» **Problem requirements**
All lines from the one containing "At what coordinates should I click to accomplish: Grab" through the final line of the records below should be reproduced exactly, with the pictures left out.

====

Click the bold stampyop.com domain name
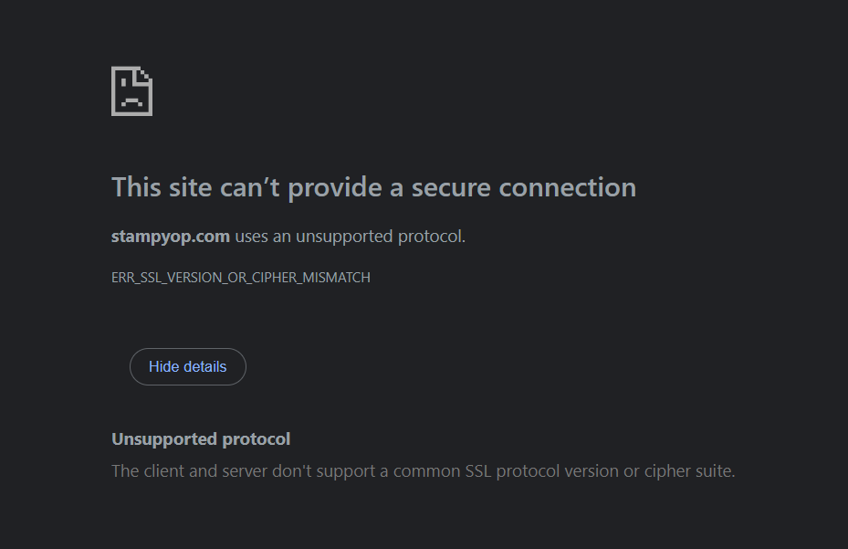This screenshot has width=848, height=549. point(171,237)
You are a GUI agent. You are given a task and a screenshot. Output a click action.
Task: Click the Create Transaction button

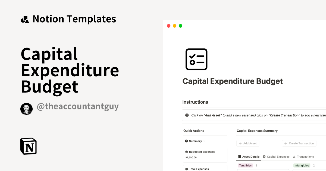(x=299, y=143)
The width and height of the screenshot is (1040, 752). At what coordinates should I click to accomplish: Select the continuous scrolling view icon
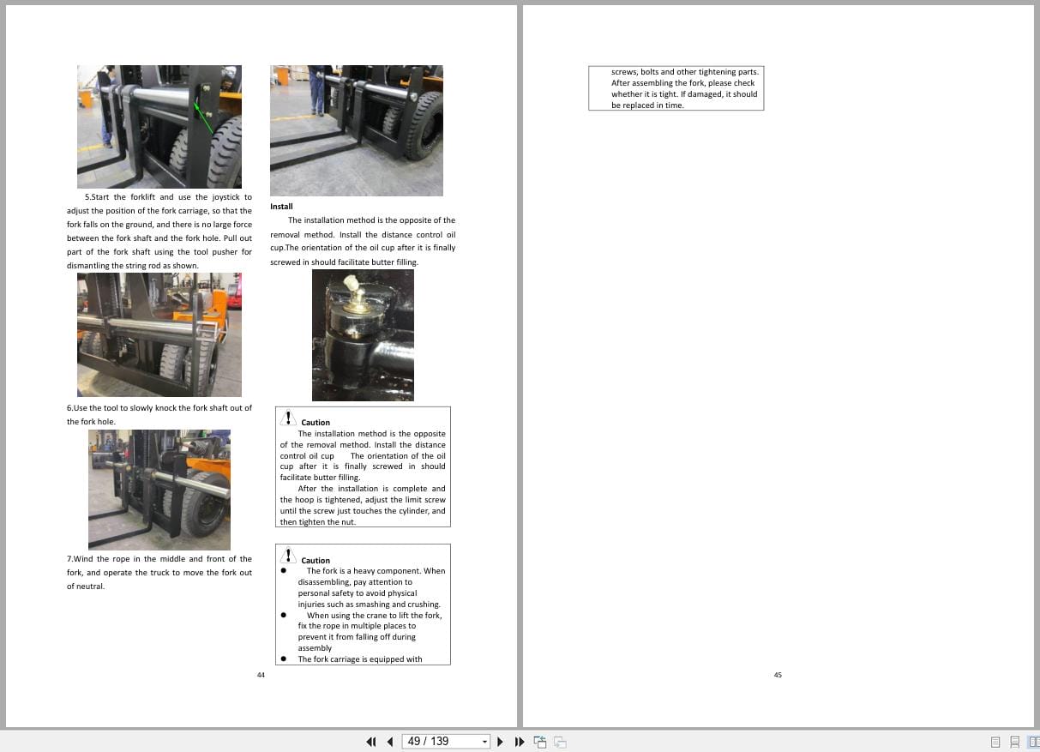click(1015, 742)
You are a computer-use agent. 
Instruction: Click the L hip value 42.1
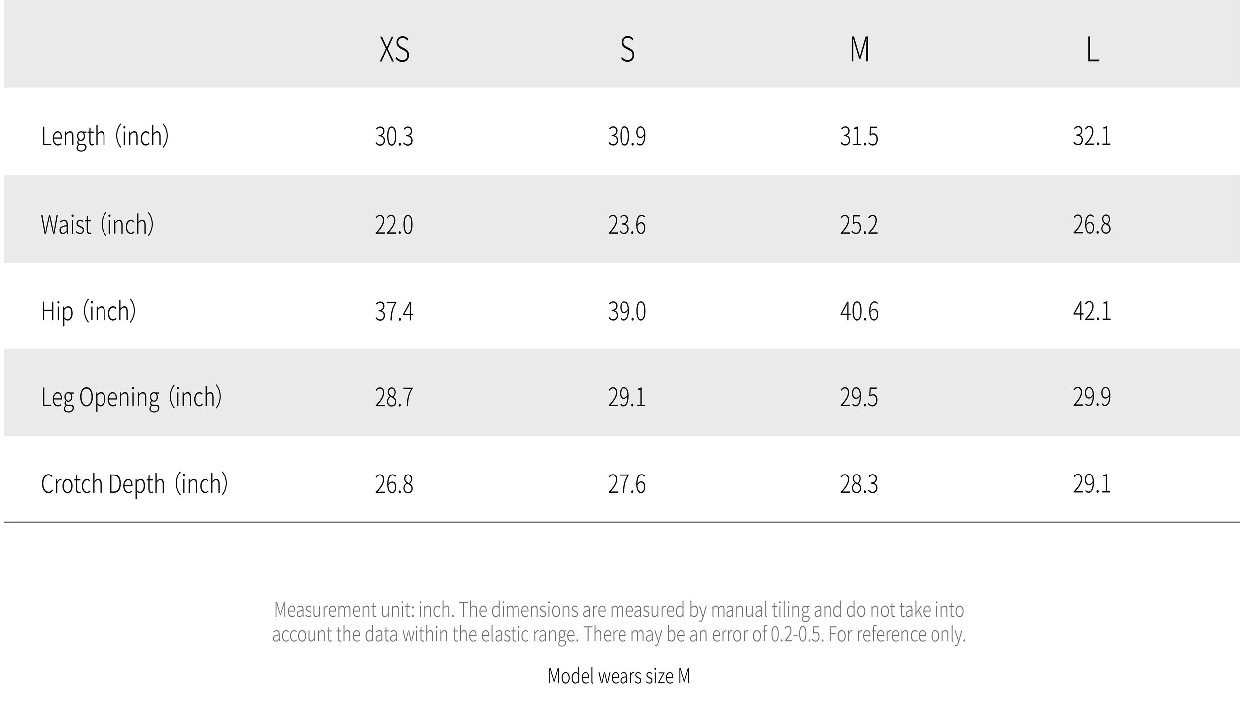click(1092, 311)
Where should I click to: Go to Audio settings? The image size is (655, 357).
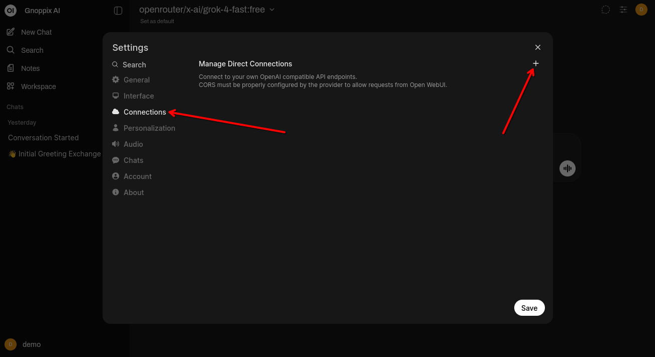[x=133, y=144]
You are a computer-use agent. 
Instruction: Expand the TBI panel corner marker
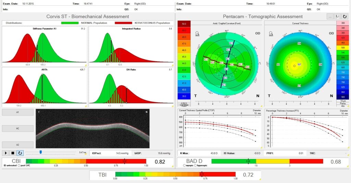click(260, 179)

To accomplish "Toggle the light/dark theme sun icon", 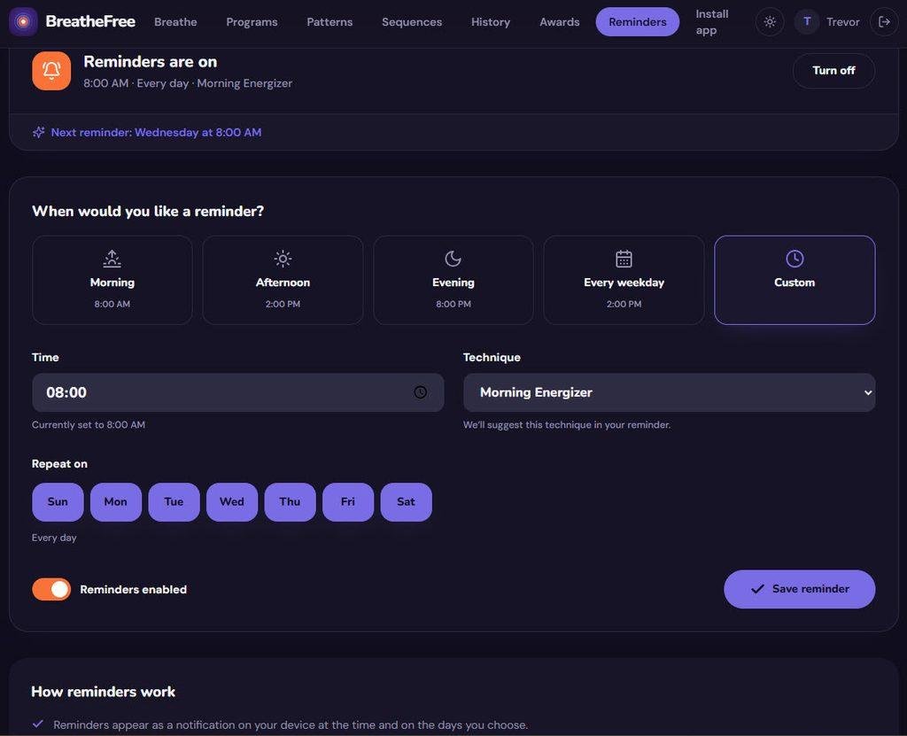I will 770,22.
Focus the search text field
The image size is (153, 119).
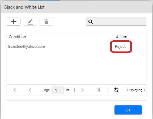pyautogui.click(x=116, y=21)
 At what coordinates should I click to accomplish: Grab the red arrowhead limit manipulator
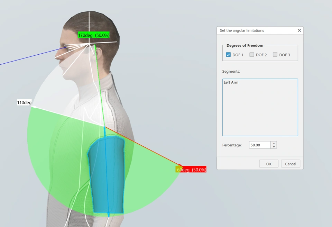click(179, 166)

====

» **Answer to this task**
 At what coordinates should I click to accomplish: Grab the red arrowhead limit manipulator
click(179, 166)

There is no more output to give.